Type: | Package |
Title: | Baseline Models for Classification and Regression |
Version: | 1.1.0 |
Description: | Providing equivalent functions for the dummy classifier and regressor used in 'Python' 'scikit-learn' library. Our goal is to allow R users to easily identify baseline performance for their classification and regression problems. Our baseline models use no predictors, and are useful in cases of class imbalance, multiclass classification, and when users want to quickly identify how much improvement their statistical and machine learning models are over several baseline models. We use a "better" default (proportional guessing) for the dummy classifier than the 'Python' implementation ("prior", which is the most frequent class in the training set).
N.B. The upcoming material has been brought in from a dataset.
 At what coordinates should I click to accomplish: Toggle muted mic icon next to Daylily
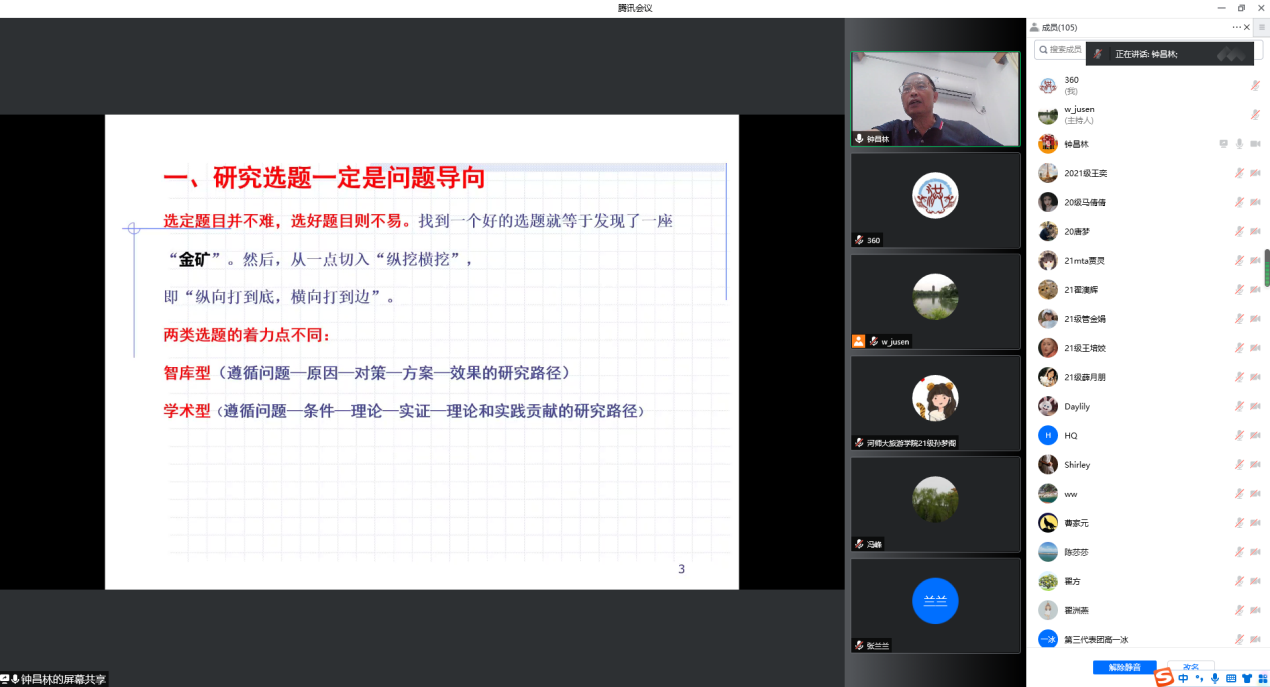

The functions in the package can be used on their own, or introduce methods named 'dummy_regressor' or 'dummy_classifier' that can be used within the caret package pipeline. |
License: | MIT + file LICENSE |
URL: | https://github.com/Ying-Ju/basemodels |
Imports: | stats |
Encoding: | UTF-8 |
RoxygenNote: | 7.2.3 |
Suggests: | caret, knitr, rmarkdown |
VignetteBuilder: | knitr |
NeedsCompilation: | no |
Packaged: | 2023-08-09 01:27:49 UTC; Tessa Chen |
Author: | Ying-Ju Chen |
Maintainer: | Ying-Ju Chen <ychen4@udayton.edu> |
Repository: | CRAN |
Date/Publication: | 2023-08-09 04:10:03 UTC |
a method used for the train function in caret
Description
a method used for the train function in caret
Usage
dummyClassifier
Format
An object of class list
of length 13.
Examples
# Split the data into training and testing sets
set.seed(2023)
index <- sample(1:nrow(iris), nrow(iris) * 0.8)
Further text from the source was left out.